Try it
Reproduce each entry below exactly, without omitting any.
╔══
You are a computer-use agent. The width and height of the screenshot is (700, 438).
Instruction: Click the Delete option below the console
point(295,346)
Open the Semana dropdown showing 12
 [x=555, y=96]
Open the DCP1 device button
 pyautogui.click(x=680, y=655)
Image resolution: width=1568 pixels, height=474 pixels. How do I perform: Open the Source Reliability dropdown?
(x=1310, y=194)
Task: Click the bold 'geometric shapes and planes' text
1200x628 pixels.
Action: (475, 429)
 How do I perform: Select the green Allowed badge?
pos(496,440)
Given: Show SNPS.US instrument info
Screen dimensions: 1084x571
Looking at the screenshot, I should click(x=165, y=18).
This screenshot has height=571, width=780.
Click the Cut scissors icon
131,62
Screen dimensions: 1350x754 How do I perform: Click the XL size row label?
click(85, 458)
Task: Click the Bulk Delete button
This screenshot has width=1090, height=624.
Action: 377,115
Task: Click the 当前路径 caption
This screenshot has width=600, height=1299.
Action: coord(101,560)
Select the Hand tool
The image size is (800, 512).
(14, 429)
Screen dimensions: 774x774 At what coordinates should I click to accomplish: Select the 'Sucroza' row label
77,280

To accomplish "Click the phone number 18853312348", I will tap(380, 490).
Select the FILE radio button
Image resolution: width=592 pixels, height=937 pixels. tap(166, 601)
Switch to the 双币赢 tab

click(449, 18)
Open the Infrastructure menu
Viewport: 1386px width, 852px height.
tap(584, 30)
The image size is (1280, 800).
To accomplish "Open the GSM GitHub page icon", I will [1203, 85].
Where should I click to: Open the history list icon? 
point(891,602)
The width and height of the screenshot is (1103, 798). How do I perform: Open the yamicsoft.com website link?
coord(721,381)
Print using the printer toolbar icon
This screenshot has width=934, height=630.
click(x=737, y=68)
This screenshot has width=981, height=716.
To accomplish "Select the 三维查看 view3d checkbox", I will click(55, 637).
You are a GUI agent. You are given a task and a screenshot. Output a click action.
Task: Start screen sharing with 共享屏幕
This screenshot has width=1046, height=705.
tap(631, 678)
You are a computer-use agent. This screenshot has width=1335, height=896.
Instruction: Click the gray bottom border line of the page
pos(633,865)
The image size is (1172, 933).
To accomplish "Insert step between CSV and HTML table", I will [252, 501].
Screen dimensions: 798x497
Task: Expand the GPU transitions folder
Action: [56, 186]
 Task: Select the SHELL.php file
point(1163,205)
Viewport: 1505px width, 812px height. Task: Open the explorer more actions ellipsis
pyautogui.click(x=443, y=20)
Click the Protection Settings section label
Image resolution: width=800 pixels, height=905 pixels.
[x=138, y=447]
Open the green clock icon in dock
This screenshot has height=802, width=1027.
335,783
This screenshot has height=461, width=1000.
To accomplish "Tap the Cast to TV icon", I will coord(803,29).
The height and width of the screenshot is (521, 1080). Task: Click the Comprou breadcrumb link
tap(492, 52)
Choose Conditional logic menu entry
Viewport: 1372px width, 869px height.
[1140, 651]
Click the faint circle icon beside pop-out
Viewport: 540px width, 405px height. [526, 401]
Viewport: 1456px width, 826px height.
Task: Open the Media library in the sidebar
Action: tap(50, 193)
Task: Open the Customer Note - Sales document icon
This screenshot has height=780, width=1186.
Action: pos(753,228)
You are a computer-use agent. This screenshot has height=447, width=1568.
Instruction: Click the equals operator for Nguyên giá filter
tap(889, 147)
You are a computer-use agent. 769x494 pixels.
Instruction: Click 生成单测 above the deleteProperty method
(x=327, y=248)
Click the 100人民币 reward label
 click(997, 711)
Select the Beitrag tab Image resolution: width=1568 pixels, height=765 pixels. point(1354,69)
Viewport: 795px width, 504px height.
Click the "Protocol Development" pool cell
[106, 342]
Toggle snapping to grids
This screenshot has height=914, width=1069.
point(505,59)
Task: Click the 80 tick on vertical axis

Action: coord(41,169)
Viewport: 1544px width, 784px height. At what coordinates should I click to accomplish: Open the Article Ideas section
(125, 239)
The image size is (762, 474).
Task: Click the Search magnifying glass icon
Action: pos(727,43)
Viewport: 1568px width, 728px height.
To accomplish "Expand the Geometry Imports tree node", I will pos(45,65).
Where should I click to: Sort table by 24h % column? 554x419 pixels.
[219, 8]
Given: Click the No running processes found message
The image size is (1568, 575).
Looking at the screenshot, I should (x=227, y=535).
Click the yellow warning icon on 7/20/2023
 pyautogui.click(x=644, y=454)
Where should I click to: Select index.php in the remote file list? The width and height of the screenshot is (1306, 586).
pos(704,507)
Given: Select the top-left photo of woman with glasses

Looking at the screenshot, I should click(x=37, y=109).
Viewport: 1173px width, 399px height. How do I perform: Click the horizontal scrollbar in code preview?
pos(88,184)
╚══
Task response
You are a computer-use agent. The width and height of the screenshot is (700, 438).
Instruction: Click the Delete option below the console
point(295,346)
Open the Semana dropdown showing 12
 [x=555, y=96]
Open the DCP1 device button
 pyautogui.click(x=680, y=655)
Image resolution: width=1568 pixels, height=474 pixels. How do I perform: Open the Source Reliability dropdown?
(x=1310, y=194)
Task: Click the bold 'geometric shapes and planes' text
1200x628 pixels.
Action: (475, 429)
 How do I perform: Select the green Allowed badge?
pos(496,440)
Given: Show SNPS.US instrument info
Screen dimensions: 1084x571
Looking at the screenshot, I should click(x=165, y=18).
This screenshot has height=571, width=780.
Click the Cut scissors icon
131,62
Screen dimensions: 1350x754 How do I perform: Click the XL size row label?
click(85, 458)
Task: Click the Bulk Delete button
This screenshot has width=1090, height=624.
Action: 377,115
Task: Click the 当前路径 caption
This screenshot has width=600, height=1299.
Action: coord(101,560)
Select the Hand tool
The image size is (800, 512).
(14, 429)
Screen dimensions: 774x774 At what coordinates should I click to accomplish: Select the 'Sucroza' row label
77,280

To accomplish "Click the phone number 18853312348", I will tap(380, 490).
Select the FILE radio button
Image resolution: width=592 pixels, height=937 pixels. tap(166, 601)
Switch to the 双币赢 tab

click(449, 18)
Open the Infrastructure menu
Viewport: 1386px width, 852px height.
tap(584, 30)
The image size is (1280, 800).
To accomplish "Open the GSM GitHub page icon", I will [1203, 85].
Where should I click to: Open the history list icon? 
point(891,602)
The width and height of the screenshot is (1103, 798). How do I perform: Open the yamicsoft.com website link?
coord(721,381)
Print using the printer toolbar icon
This screenshot has width=934, height=630.
click(x=737, y=68)
This screenshot has width=981, height=716.
To accomplish "Select the 三维查看 view3d checkbox", I will click(55, 637).
You are a GUI agent. You are given a task and a screenshot. Output a click action.
Task: Start screen sharing with 共享屏幕
This screenshot has width=1046, height=705.
tap(631, 678)
You are a computer-use agent. This screenshot has width=1335, height=896.
Instruction: Click the gray bottom border line of the page
pos(633,865)
The image size is (1172, 933).
To accomplish "Insert step between CSV and HTML table", I will [252, 501].
Screen dimensions: 798x497
Task: Expand the GPU transitions folder
Action: [56, 186]
 Task: Select the SHELL.php file
point(1163,205)
Viewport: 1505px width, 812px height. Task: Open the explorer more actions ellipsis
pyautogui.click(x=443, y=20)
Click the Protection Settings section label
Image resolution: width=800 pixels, height=905 pixels.
[x=138, y=447]
Open the green clock icon in dock
This screenshot has height=802, width=1027.
335,783
This screenshot has height=461, width=1000.
To accomplish "Tap the Cast to TV icon", I will coord(803,29).
The height and width of the screenshot is (521, 1080). Task: Click the Comprou breadcrumb link
tap(492, 52)
Choose Conditional logic menu entry
Viewport: 1372px width, 869px height.
[1140, 651]
Click the faint circle icon beside pop-out
Viewport: 540px width, 405px height. [526, 401]
Viewport: 1456px width, 826px height.
Task: Open the Media library in the sidebar
Action: tap(50, 193)
Task: Open the Customer Note - Sales document icon
This screenshot has height=780, width=1186.
Action: pos(753,228)
You are a computer-use agent. This screenshot has height=447, width=1568.
Instruction: Click the equals operator for Nguyên giá filter
tap(889, 147)
You are a computer-use agent. 769x494 pixels.
Instruction: Click 生成单测 above the deleteProperty method
(x=327, y=248)
Click the 100人民币 reward label
 click(997, 711)
Select the Beitrag tab Image resolution: width=1568 pixels, height=765 pixels. point(1354,69)
Viewport: 795px width, 504px height.
Click the "Protocol Development" pool cell
[106, 342]
Toggle snapping to grids
This screenshot has height=914, width=1069.
point(505,59)
Task: Click the 80 tick on vertical axis

Action: coord(41,169)
Viewport: 1544px width, 784px height. At what coordinates should I click to accomplish: Open the Article Ideas section
(125, 239)
The image size is (762, 474).
Task: Click the Search magnifying glass icon
Action: pos(727,43)
Viewport: 1568px width, 728px height.
To accomplish "Expand the Geometry Imports tree node", I will pos(45,65).
Where should I click to: Sort table by 24h % column? 554x419 pixels.
[219, 8]
Given: Click the No running processes found message
The image size is (1568, 575).
Looking at the screenshot, I should (x=227, y=535).
Click the yellow warning icon on 7/20/2023
 pyautogui.click(x=644, y=454)
Where should I click to: Select index.php in the remote file list? The width and height of the screenshot is (1306, 586).
pos(704,507)
Given: Select the top-left photo of woman with glasses

Looking at the screenshot, I should click(x=37, y=109).
Viewport: 1173px width, 399px height. How do I perform: Click the horizontal scrollbar in code preview?
pos(88,184)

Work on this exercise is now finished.